In order to measure, evaluate and report on any of the goals, dedication in the service and collaboration in the implementation are very necessary. The departments in the government are each to map and report on different goals, indicators and targets. Deliberate efforts need to be put in place that support the whole process, but they need to be centrally managed, harmoniously coordinated and reported in a timely manner. Achieving all goals at once might be a disaster, and agility in the process is recommended with the determination to complete it within the time and budget without compromising quality. With land information as the core of almost all SDGs, it is expected that the attainment of Agenda 2030 is feasible.
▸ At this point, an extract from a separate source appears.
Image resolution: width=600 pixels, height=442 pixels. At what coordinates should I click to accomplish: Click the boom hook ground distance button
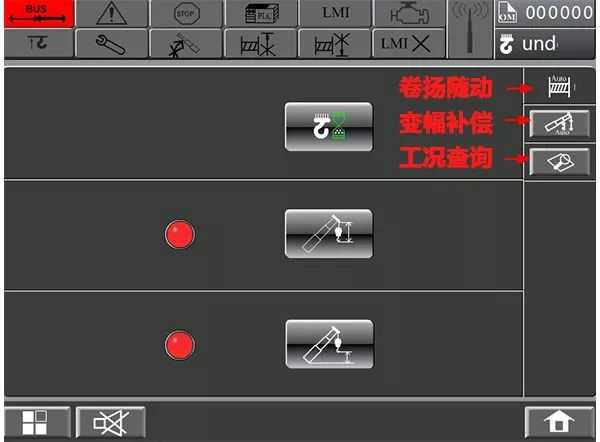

By being more informed and protected due to the security of tenure, the citizenry of the county in question will have not only possessed land but achieved almost all the sustainability goals.
The field work is expected to produce better results with the involvement of the parties owning rights on land, more so for the adjacent parcels. A test on the process with more stakeholders is required. This holds true for the public inspection and workflow implementation. Time constraints and regulatory requirements made these not possible at this stage; however, they are planned to help to obtain the acceptance of a wider audience, the public and the other stakeholders. It is expected that an actual test with actual intended users will help to validate the technical successes already achieved with this test. On the other hand, the actual integration with an external database, especially through the Integrated Population Registration System (IPRS), is important in attaining an integrated land management system. While the LADM proves that integrating a cadastre and registry is no longer a myth, the addition of other databases will help Kenya to move in the direction taken by the Dutch in their key registers.
There is a need to undertake a public inspection where stakeholders straight from the community are involved to verify the data collected. This includes boundaries and the administration data collected, including the photographs and signatures of parties. The professionals in the land sector, such as surveyors, registrars and land administrators, are to be involved. During this stage, processed results are presented to the community in a public forum for approval. This is where signatures are collected as validation of the results, indicating agreement between parties [22]. This could not be achieved due to the limited time and the bureaucratic process to obtain the permission to have the exercise performed. It is, however, planned for in the near future.
Integration of the land data with external databases is necessary. This is because the LADM profile for Kenya is meant to integrate with external data sources such as data from the Registrar of Persons database [1]. This is to facilitate data integrity and to avoid duplication of data entry. Data from external databases such as Kenya’s IPRS [45] are integrated with the LADM system in order to test the interoperability of different data sources into the model. Kenya’s department of immigration under its National Registration Bureau has, among its Vision 2030 objectives, a population registration and immigration services program. The program’s objective is to establish and operationalise an IPRS for Kenya [25]. The IPRS is committed to developing an application programming interface (API) that is to support the integration of the IPRS to all the government systems and databases. The IPRS database combines primary registration, such as birth, national ID, passport and alien ID, with secondary registration like tax registration, telecom SIM registration, driving license, national health insurance number, national social security number and GIS positioning of place of business and residence [46]. While IPRS has been integrated with the mentioned secondary registrations, it gives an indication of the possibility with land registration. It is therefore paramount that the same integration be carried out for the land registry to serve as a reference and also validation of KE_Party details. The entry or collection of party information will not be necessary since it can be drawn from the IPRS and validated by attaching the photos of the national ID card or passport.
Piloting the system and the workflows therein in a staging environment enables testing processes in land within the model to ascertain whether the model supports transactions such as parcel search, transfer of land rights or parcel subdivision. To carry this out, queries using some structured query language (SQL) or over-the-web services [23] using progressive languages like JSON are necessary. This shall support workflows such as spatial unit (parcel) search to obtain the status of the land, parcel subdivision of amalgamation and the whole parcel registration process producing a title deed as an output.
For ease of implementation, a testing environment that supports the validation of the whole exercise is crucial, starting with implementing the LADM model in a software, configuring the database through parcel fabric, making it available online through an API, collecting and editing data while in the field and transferring them to the cloud. It is recommended that a test for the whole model be completed, managed under the parcel fabric, which would help to model many functions that could be undertaken on a desktop software. Considerations for a web- and mobile-based application giving a one-stop-shop for land matters are essential.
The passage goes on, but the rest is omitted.